Prompt: Nothing is needed except the lines below that run from the one with "The image size is (1208, 714)." through the one with "Given: Click the EDIT button", repeated exactly.

START Data for this task

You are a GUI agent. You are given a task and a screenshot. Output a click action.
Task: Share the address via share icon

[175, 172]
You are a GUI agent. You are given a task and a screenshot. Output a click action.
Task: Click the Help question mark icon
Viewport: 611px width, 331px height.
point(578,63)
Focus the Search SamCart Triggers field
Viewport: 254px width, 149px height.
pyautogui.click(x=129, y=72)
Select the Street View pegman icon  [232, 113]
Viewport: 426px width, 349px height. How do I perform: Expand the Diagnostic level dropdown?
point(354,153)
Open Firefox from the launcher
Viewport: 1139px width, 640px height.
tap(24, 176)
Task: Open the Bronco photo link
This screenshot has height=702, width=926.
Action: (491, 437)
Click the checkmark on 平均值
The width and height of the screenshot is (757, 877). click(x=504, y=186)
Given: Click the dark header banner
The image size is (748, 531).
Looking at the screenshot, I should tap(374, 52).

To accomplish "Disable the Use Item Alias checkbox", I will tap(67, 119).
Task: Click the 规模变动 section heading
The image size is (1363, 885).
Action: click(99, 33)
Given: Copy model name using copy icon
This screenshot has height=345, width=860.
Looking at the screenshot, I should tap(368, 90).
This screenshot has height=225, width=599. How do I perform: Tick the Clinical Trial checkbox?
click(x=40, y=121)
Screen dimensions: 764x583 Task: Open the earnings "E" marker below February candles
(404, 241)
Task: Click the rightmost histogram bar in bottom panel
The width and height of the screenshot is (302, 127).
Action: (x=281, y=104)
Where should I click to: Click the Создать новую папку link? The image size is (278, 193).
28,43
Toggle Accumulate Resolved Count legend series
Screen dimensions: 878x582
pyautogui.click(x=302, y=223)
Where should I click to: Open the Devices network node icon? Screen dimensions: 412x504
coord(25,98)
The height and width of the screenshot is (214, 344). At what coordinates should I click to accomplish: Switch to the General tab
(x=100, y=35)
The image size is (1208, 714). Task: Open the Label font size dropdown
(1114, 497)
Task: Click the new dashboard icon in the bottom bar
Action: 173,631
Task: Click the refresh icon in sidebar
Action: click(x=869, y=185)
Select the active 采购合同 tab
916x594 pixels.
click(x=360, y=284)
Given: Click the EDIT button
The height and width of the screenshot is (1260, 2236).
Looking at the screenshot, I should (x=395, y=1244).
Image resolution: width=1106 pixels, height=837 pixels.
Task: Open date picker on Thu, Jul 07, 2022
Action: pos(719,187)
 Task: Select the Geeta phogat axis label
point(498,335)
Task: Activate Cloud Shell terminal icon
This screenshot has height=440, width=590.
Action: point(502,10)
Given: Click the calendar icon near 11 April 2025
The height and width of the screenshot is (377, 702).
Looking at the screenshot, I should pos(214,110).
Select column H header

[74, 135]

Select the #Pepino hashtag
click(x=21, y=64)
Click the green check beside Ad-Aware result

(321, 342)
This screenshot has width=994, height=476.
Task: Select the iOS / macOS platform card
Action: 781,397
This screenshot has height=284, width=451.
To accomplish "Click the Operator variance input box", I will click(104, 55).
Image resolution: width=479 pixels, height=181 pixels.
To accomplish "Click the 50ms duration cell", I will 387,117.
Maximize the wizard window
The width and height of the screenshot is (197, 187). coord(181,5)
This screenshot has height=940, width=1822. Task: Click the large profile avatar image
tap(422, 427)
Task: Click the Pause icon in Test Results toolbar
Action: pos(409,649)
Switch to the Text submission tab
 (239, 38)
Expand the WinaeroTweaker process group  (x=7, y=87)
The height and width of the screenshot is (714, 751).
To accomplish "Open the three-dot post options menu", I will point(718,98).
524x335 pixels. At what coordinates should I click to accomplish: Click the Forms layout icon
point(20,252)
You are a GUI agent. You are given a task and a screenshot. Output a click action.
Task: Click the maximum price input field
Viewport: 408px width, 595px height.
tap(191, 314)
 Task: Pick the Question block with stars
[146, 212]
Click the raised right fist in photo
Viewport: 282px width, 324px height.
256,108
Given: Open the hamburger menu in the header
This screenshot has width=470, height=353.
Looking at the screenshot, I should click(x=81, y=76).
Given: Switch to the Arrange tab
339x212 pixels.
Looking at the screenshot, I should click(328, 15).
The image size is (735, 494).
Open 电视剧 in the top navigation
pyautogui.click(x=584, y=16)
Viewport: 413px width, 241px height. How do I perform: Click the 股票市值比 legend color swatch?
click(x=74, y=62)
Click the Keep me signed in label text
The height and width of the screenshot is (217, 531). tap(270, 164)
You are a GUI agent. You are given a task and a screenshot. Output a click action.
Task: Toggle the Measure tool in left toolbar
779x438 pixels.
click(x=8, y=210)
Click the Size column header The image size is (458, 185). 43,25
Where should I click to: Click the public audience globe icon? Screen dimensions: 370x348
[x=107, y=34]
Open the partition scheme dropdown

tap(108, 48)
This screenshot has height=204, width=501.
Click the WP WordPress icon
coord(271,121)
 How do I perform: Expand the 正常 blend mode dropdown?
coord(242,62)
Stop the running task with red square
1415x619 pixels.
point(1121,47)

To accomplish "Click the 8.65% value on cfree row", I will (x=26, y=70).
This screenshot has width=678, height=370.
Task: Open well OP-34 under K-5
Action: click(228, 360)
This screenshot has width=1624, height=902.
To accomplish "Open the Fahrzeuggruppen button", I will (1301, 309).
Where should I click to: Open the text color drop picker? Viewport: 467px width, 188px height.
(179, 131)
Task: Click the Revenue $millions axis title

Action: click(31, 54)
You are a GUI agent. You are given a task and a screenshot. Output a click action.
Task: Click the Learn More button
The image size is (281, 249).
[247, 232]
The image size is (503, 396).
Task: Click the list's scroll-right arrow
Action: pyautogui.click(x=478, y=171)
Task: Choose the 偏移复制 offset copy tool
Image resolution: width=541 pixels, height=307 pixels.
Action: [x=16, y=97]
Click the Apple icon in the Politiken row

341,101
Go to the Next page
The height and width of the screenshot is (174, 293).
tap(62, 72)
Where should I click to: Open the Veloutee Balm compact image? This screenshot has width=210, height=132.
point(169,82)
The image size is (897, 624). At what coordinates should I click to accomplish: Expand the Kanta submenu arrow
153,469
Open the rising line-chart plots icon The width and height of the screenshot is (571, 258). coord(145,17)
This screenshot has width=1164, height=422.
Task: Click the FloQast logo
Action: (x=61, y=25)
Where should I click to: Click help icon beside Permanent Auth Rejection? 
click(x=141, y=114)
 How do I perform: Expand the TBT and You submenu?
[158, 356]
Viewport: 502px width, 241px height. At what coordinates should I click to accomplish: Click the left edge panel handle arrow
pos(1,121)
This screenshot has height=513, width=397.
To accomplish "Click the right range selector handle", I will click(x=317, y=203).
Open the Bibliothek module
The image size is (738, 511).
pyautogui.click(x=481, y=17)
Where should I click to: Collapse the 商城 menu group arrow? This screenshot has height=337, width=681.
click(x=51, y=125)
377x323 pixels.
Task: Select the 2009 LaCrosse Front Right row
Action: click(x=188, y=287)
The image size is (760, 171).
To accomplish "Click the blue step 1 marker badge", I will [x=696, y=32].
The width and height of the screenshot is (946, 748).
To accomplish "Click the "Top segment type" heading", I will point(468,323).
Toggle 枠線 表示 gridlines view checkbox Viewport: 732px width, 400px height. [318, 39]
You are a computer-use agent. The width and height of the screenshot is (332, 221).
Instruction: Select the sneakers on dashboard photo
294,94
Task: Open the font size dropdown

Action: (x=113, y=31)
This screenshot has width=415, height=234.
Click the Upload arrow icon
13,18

END Data for this task

Reply to the task:
The image size is (1208, 714). Task: Open the Label font size dropdown
(1114, 497)
Task: Click the new dashboard icon in the bottom bar
Action: 173,631
Task: Click the refresh icon in sidebar
Action: click(x=869, y=185)
Select the active 采购合同 tab
916x594 pixels.
click(x=360, y=284)
Given: Click the EDIT button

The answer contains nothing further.